Posted: 21 Feb 2019 07:55 AM PST
Lic. José A. Amesty R.
Lo Ocurrido…
Es
como si a un vecino de tu barriada, se le ocurriera entrar a tu casa,
luego de haberse autoproclamado dueño de la casa y de tu familia, y a la
fuerza tomar posesión de ella.
Los Hechos…
Hoy
20 de febrero del año 2019, muy temprano por la mañana, “cual
ladrones”, un grupo del personal nombrado por Juan Guaidó, toma la
Embajada de Venezuela en Costa Rica.
Entre el personal, por supuesto, los acompaña la señora María Faría, nombrada como embajadora en Costa Rica por Juan Guaidó.
Ella
es hija, de un militar relacionado con el caso de la finca Daktari en
Venezuela, en esta finca se detuvo a un grupo de paramilitares
colombianos, acusados de querer perpetrar un magnicidio contra el
Presidente Hugo Chávez, en mayo del año 2004.
La
mencionada “diplomática”, igualmente se hizo acompañar de un militar
retirado Napoleón Martínez, opositor al gobierno bolivariano y a quien
curiosamente, se le había entregado una fe de vida por esta embajada que
asalta, para poder cobrar la pensión de vejez.
A
su vez, entre la turba violenta, se han evidenciado presencia de
familiares de políticos venezolanos que se han refugiado en Costa
Rica.
La
toma se da con la complicidad del dueño del edificio, donde funciona
actualmente la Embajada y el Consulado de la República Bolivariana de
Venezuela, local alquilado; también toman la residencia oficial de la
embajada, donde normalmente se domicilia el embajador o embajadora
encargada. Resaltamos que la residencia oficial, si es propiedad del
Estado venezolano.
Deseamos
destacar igualmente, que este hecho burdo, que violenta el derecho
internacional, es avalado por las autoridades costarricenses, incluida
la Fuerza Pública, quien no evitó tal atropello, quienes al mando del
Presidente Carlos Alvarado, realizó previo a la toma, el reconocimiento
de la embajadora designada por Juan Guaidó y expulsño a los diplomáticos
oficiales y legítimos de Venezuela.
Este
incidente involucra al país en una ilegalidad internacional evidente,
al irrespetar los procedimientos diplomáticos regulares y reconociendo a
cualquier “vecino” como Presidente de Venezuela.
Gobierno Costarricense y Consecuencias…
Costa
Rica, siempre ha enarbolado la bandera de la neutralidad, según la Ley
de Proclamación de la Paz como Derecho Humano y de Costa Rica como País
Neutral (19.744), establece en su artículo 2, que "la paz es un derecho
humano fundamental.

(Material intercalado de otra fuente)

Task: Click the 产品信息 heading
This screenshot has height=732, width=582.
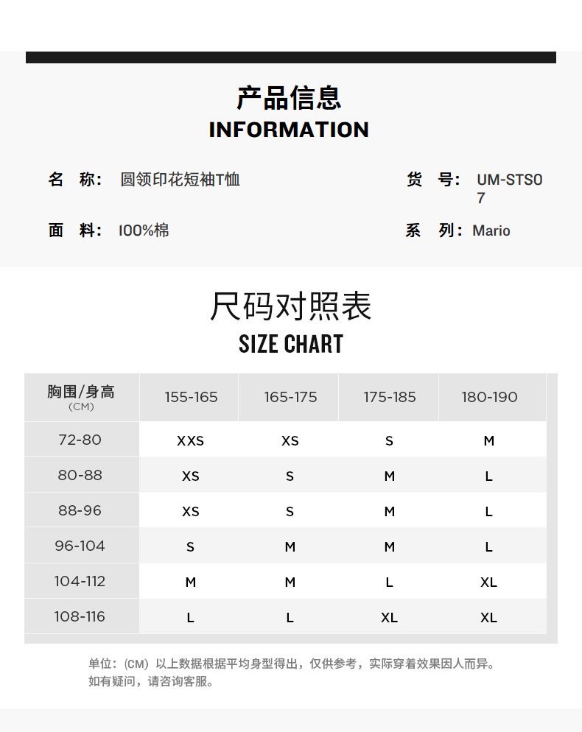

El Estado promoverá, defenderá y garantizará la paz,
por todos los medios posibles y mediante la aplicación de su
neutralidad perpetua, activa y no armada en los conflictos entre Estados
e internamente en los países, según lo que dispongan los tratados
internacionales, sus principios y propósitos y la ley.
Sin duda alguna, esta “neutralidad perpetua”, igualmente es violentada por las propias autoridades costarricenses.
Aunque
posteriormente, a los hechos, las autoridades, fuera de tiempo,
censuran y deploran la toma de la embajada, por parte de la “embajadora”
María Faría, nombrada por el presidente encargado Juan Guaidó.
Pero
lo dicen haciéndose eco de la medida ya tomada por Alvarado, al acusar a
Faría de irrespetar el plazo de 60 días, que el gobierno dio la semana
pasada, a los diplomáticos oficiales y genuinos venezolanos, para cesar
sus funciones y abandonar el país.
Si
se permiten hechos como éstos en cualquier otro país, podemos brindar
un precedente para anarquizar el derecho internacional, al violentarse
la Convención de Relaciones Diplomáticas. Esto lo señalamos ante los
supuestos planes de secuestro del personal diplomático de Nicaragua en
Costa Rica, para cambiarlos por políticos presos venezolanos.
Acontecimientos en pleno desarrollo…
Actualmente,
organizaciones sociales afectas al gobierno venezolano, partidos
políticos y personas de bien, se están organizando para apoyar y hacer
valer los tratados internacionales diplomáticos, se están organizando
diversas acciones como: marchas, movilizaciones a la embajada en toma,
mantener presión ante las autoridades costarricenses, entre otras.
Deseamos
que estos hechos, al parecer inéditos, no devengan en una espiral de
violencia y sirvan para corregir errores tácticos y estratégicos en el
accionar político de los cuadros de la Revolución Bolivariana.